# [Objective]
Revise the data starting at the line containing "Identify the click" and ending at the line containing "[My child] (235, 159)". Swap "target" for "element" and leave everything else unchanged.

# [Data section]
——

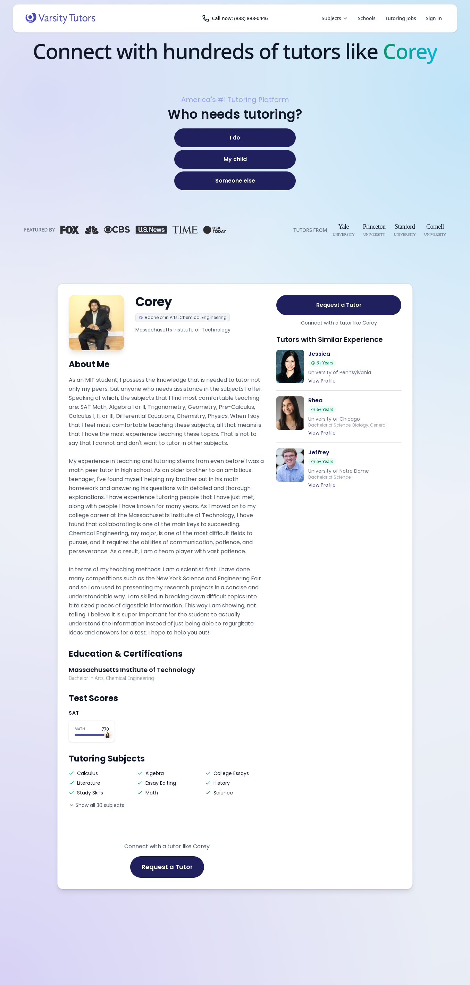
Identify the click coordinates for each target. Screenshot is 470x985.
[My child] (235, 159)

——

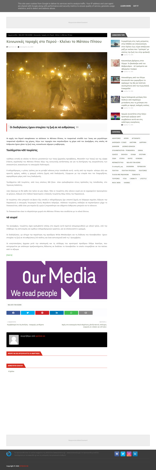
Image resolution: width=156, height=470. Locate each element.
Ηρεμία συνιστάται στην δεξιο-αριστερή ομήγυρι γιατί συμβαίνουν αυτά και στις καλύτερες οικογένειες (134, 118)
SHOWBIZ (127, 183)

——

# [Solution]
Identify the click coordinates for each element. Screenshot is 470x985.
[My child] (235, 159)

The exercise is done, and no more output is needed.